-- Task data --
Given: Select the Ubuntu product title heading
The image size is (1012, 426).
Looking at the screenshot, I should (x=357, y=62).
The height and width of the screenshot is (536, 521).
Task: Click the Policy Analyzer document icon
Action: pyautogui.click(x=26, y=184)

-- Problem to solve --
Set out every line of the material above as a numbered list, leaving out any blank lines.

-- Answer to this task --
1. Given: Select the Ubuntu product title heading
2. The image size is (1012, 426).
3. Looking at the screenshot, I should (x=357, y=62).
4. The height and width of the screenshot is (536, 521).
5. Task: Click the Policy Analyzer document icon
6. Action: pyautogui.click(x=26, y=184)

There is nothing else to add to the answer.